Sean, bubbie, we're all shaking our heads.
Down the hall, in the office so infrequently used by the current occupant that Fox News chose to make an onscreen alert about it, the "President" is making plans for Opening Day. The ceremonial start to the spring, the first day of baseball and rather than throwing out the first pitch at the Nationals' home opener, Spicy's boss will be somewhere else. A tradition that would have been one hundred seven years old comes to a screeching halt because of a scheduling conflict. The "President" is a busy man, after all. Barack Obama found the time. But we all know what a time-waster he was, and how he spent more time working on his jump shot than his fastball. No stranger to baseball himself, George W. Bush took his front office skills out to the ballgame and tossed the pea over the plate to remind us all what America's past time is.
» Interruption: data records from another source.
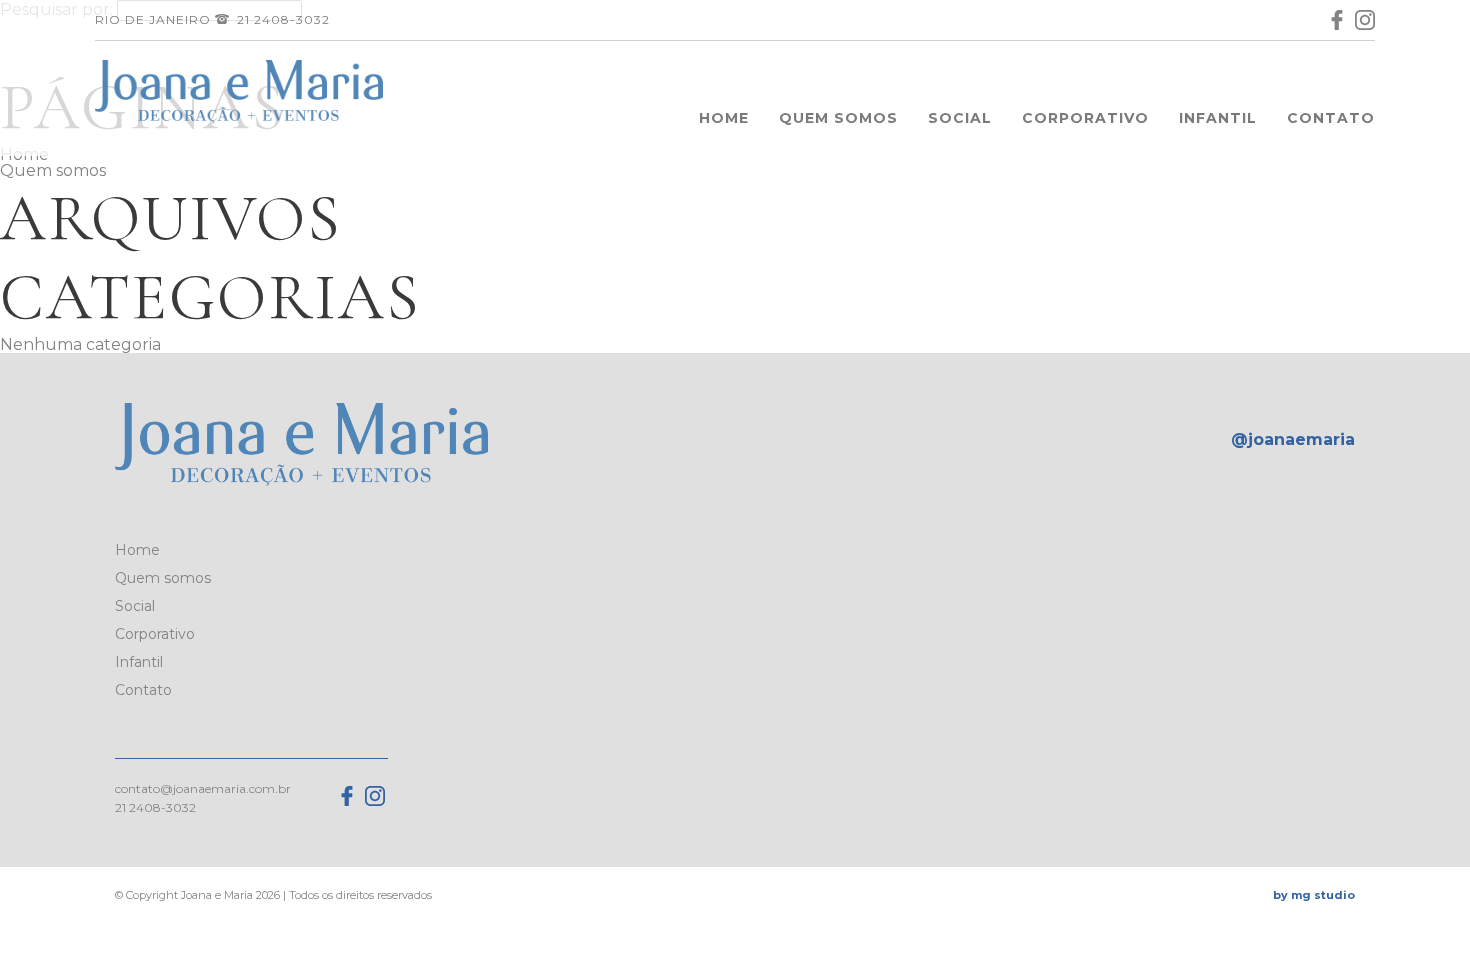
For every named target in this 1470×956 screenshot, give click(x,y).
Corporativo (1085, 118)
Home (724, 118)
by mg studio (1314, 895)
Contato (1331, 118)
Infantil (1218, 118)
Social (960, 118)
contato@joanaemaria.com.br (203, 788)
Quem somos (838, 118)
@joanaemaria (1293, 440)
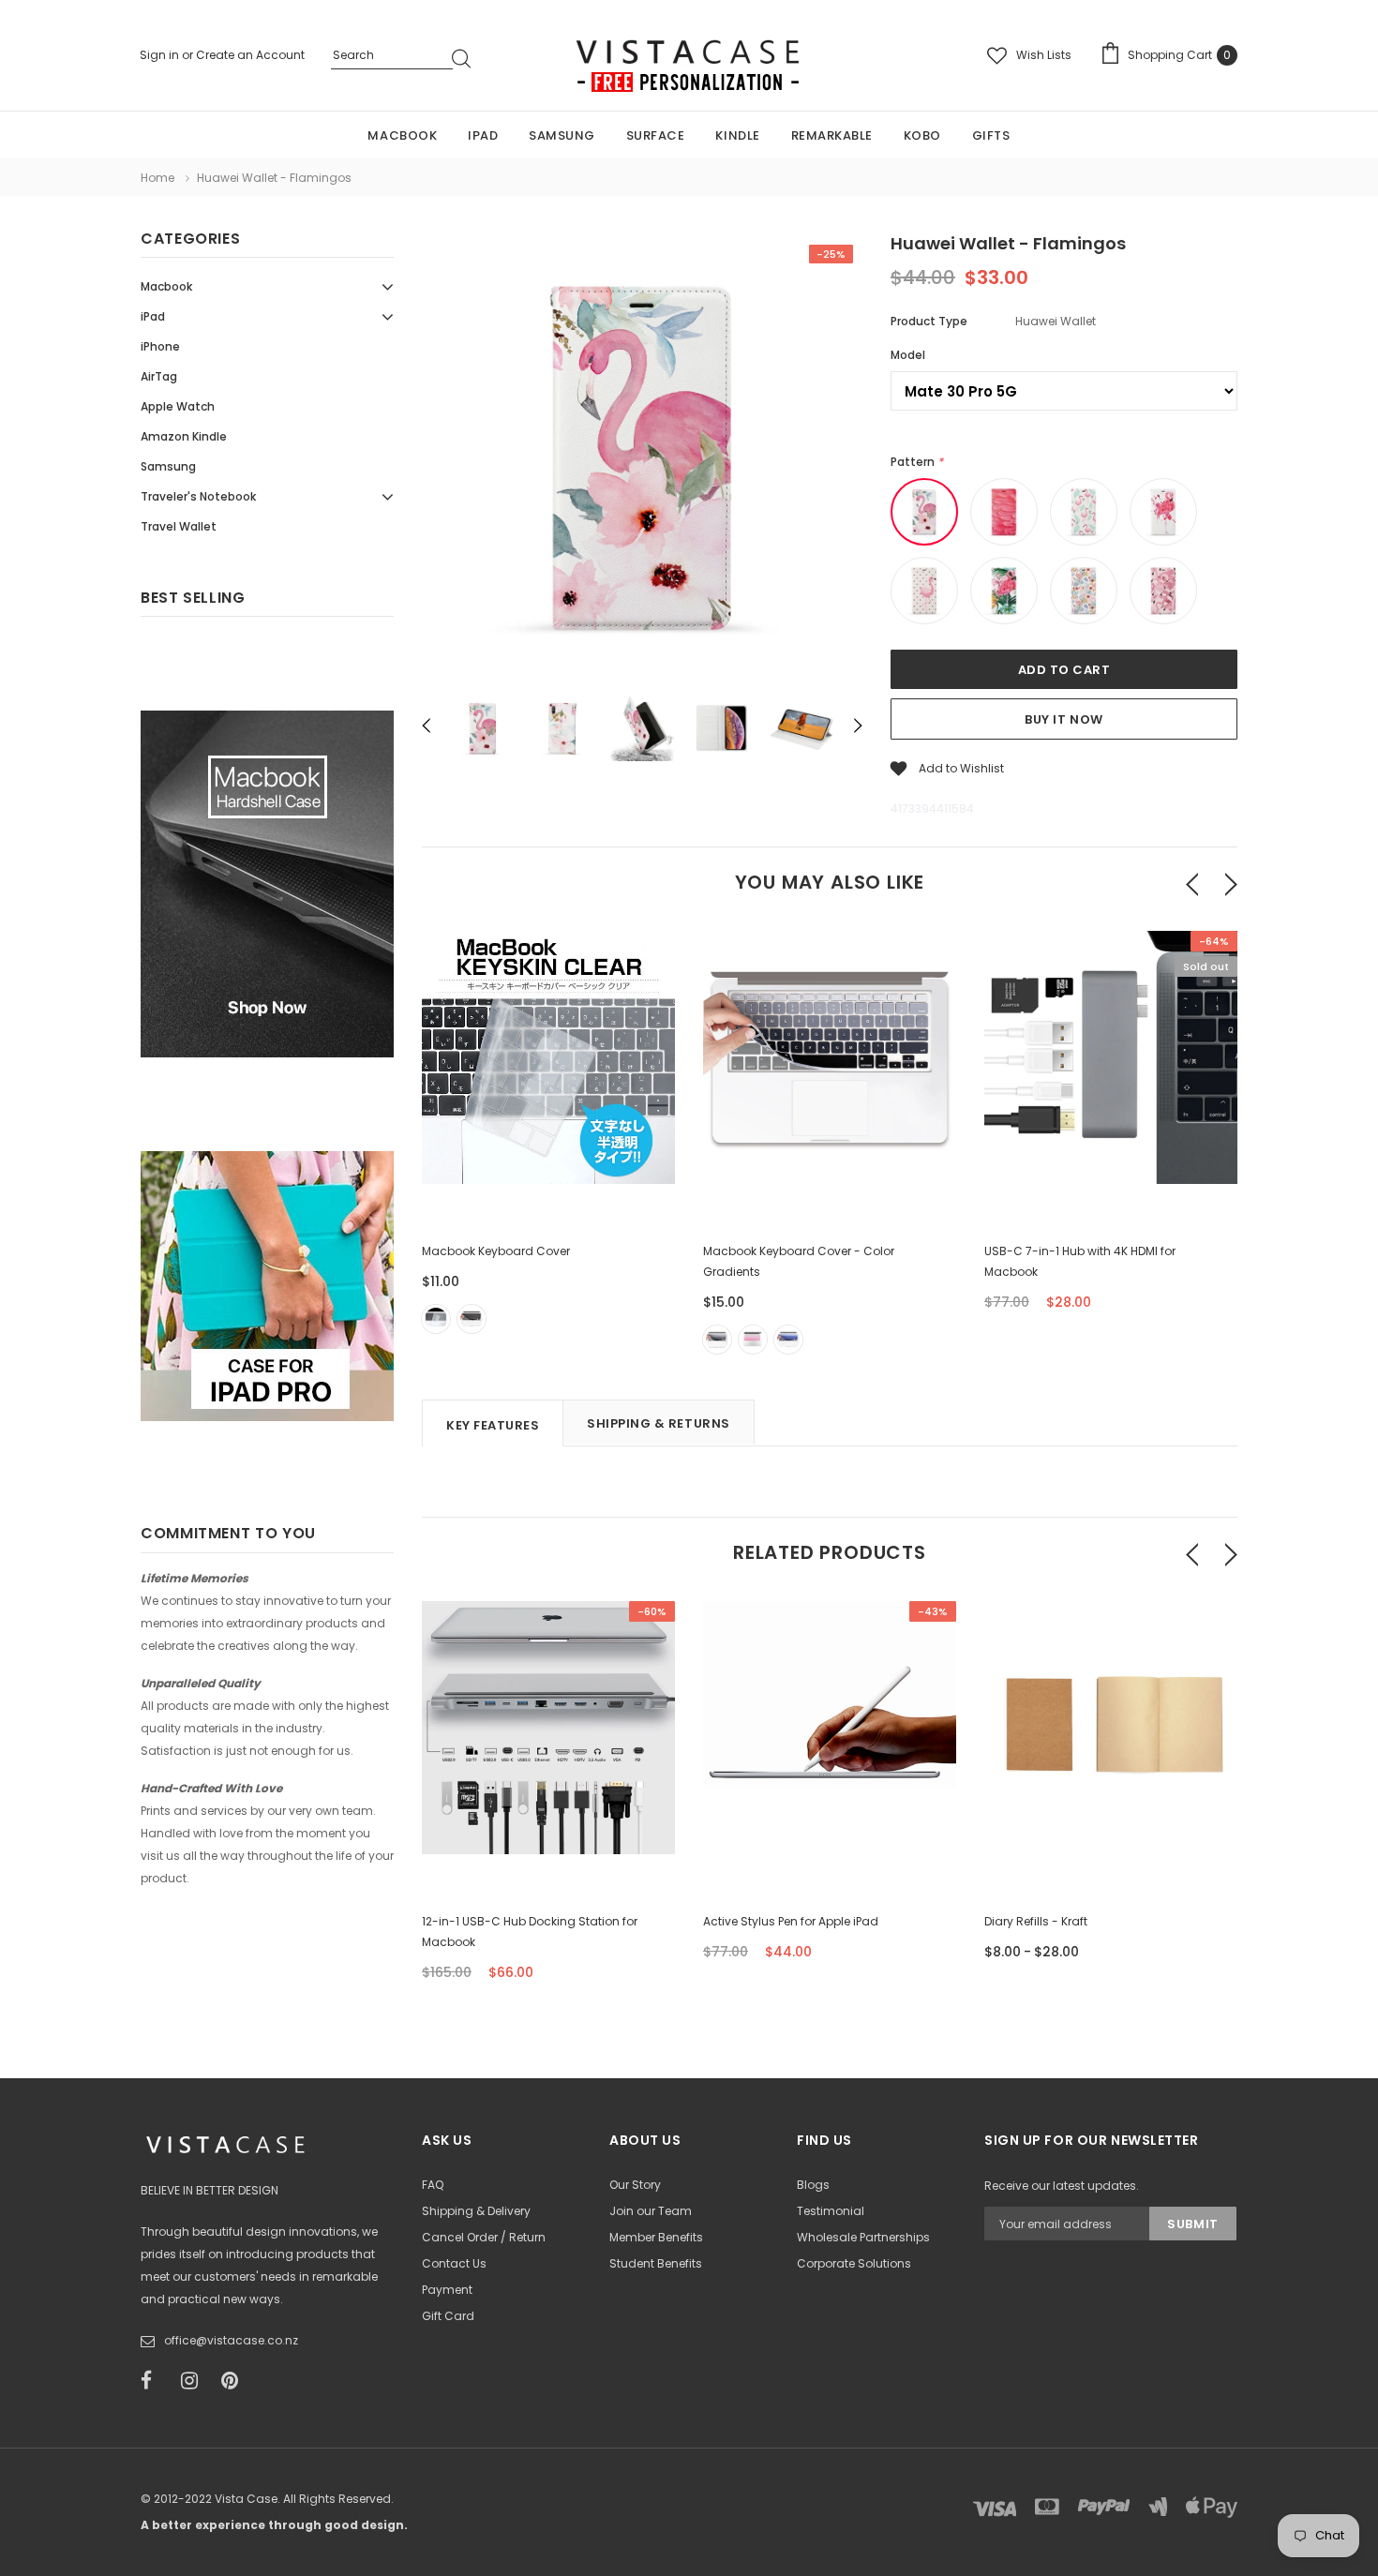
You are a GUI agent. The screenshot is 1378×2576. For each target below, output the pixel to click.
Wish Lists (1043, 55)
His dad's form might have used a little work, but from a wheelchair he found his way to a stadium to participate.
I don't expect that Donald "Absolutely No Fun At All" Trump is worried about his sports acumen. I believe that a man who is afraid of stairs should probably avoid situations that might put him in physical danger. Like going outside. Ever. In his attempt to make America great again, he may have lost track of what makes America great right now: Baseball, Apple Pie, and Chevrolet.
And any sort of discernible sense of humor.